▶ **Görev**: Sabahattin Ali hakkındaki sayfa alıntısına göre, temyizden sonra yazarın cezası kaç aya çıkarıldı?

▶ **Sayfa alıntısı**:

Sabahattin Ali, Yozgat'ta iken Nahit Hanım'a, Almanya'da iken Frolayn Puder'e, Aydın'da iken bir miralayın kızına ve Konya'da ise Melahat Muhtar adlı öğrencisi ile Muhsine adındaki bir şarkıcıya ilgi duydu. Melahat Muhtar'a duyduğu ilgi karşılık buldu, ona atfen "Çocuklar Gibi" adlı şiiri yazdı. Bu şiirde eski aşklarını birkaç günlük düşkünlükler şeklinde yorumladı. Bu sevgisinden Pertev Naili Boratav'a yazdığı mektuplarda bahsetti. Fakat yazarın bu ilgisi ilerleyen dönemlerde tutuklanması ile yarım kaldı. Bir toplantıda okuduğu Memleketten Haber şiiri ile Mustafa Kemal Atatürk ve İsmet İnönü gibi Türk devlet yöneticilerini yerdiği iddiasıyla 22 Aralık 1932 tarihinde tekrar tutuklandı.
MEMLEKETTEN HABER
Hey anavatandan ayrılmayanlar
Bulanık dereler durulmuş mudur?
Dinmiş mi olukla akan o kanlar?
Büyük hedeflere varılmış mıdır?
Asarlar mı hala Hakka tapanı?
Mebus yaparlar mı her şaklabanı?
Köylünün elinde var mı sabanı?
Sıska öküzleri dirilmiş midir?
Cümlesi beli der enelhak dese
Hala taparlar mı koca terese?
İsmet girmedi mi hala kodese?
Kel Ali'nin boynu vurulmuş mudur?
Bu şiiriyle Atatürk'ü tahkir ettiği iddiasıyla Konya Asliye Ceza Mahkemesi tarafından bir yıllık cezaya çarptırıldı. Fakat daha sonra davaya temyizde iki ay daha eklendi ve ceza on dört aya çıkarıldı. Sabahattin Ali Konya Cezaevi'nden yakın arkadaşı Ayşe Sıtkı'ya gönderdiği bir mektubunda bu olaylardan şöyle bahsetti:
"Benim mesele, senin zannettiğin gibi fiyakalı bir zamanımda ağzımdan kaçırdığım sözlerin neticesi değildir. Aramın açıldığı bir iki namuzsuz başıma bu işi getirdi. Geçen sene Mayıs'ında falanca yerde Gazi'yi ima ve telmihen tahkiri tazammün eden bir şiiri falan yerde okudu, dediler. Adli safahat lehimde olduğu halde, müdde-i umumi yaranmak için mahkûmiyetimi talep etti, hakim de korktuğu için mahkûm etti. Temyiz, cezayı aleyhimde nakseti, cezama iki ay daha ilave edildi. Şimdi 14 aya mahkûmum ve aşağı yukarı üç ayını yattım. 11 ayım kaldı demektir."

▶ **Malzeme**:
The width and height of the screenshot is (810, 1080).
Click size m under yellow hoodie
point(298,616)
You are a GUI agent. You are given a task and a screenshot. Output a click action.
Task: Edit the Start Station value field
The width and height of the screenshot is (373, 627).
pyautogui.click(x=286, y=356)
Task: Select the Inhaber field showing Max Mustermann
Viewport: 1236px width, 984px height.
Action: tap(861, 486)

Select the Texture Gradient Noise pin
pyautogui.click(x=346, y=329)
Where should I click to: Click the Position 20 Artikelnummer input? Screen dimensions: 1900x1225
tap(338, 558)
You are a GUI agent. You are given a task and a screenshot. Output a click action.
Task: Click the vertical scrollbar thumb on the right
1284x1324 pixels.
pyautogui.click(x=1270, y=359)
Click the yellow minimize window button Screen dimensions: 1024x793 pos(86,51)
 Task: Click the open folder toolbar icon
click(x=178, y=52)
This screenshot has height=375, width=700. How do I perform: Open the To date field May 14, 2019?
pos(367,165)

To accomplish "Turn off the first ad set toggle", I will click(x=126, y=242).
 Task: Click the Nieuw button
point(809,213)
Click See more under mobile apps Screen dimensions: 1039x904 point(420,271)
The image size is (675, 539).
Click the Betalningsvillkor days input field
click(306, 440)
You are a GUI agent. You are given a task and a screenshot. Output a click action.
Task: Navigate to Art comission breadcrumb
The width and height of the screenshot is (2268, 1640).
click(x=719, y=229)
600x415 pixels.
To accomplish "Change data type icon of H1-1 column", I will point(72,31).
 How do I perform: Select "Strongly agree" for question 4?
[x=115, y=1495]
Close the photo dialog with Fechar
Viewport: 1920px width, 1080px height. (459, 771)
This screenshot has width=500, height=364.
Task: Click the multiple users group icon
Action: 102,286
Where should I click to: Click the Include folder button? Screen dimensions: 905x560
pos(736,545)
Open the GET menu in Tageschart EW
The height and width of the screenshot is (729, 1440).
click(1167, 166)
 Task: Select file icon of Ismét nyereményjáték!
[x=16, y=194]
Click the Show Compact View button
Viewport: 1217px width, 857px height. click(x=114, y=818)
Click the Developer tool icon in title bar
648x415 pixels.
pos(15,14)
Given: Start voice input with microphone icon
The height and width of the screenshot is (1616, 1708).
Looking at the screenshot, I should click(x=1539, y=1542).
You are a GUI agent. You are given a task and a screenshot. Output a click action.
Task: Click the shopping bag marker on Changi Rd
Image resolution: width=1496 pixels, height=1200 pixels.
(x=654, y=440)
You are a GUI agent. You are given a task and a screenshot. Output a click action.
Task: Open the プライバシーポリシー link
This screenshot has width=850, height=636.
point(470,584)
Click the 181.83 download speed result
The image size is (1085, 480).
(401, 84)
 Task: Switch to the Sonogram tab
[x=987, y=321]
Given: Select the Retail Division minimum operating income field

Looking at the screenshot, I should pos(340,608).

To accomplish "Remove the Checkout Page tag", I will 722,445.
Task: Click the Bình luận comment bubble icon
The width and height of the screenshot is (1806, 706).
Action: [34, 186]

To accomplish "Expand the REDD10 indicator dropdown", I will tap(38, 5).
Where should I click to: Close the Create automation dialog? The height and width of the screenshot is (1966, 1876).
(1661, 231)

▶ **Görev sonucu**: On dört aya çıkarıldı.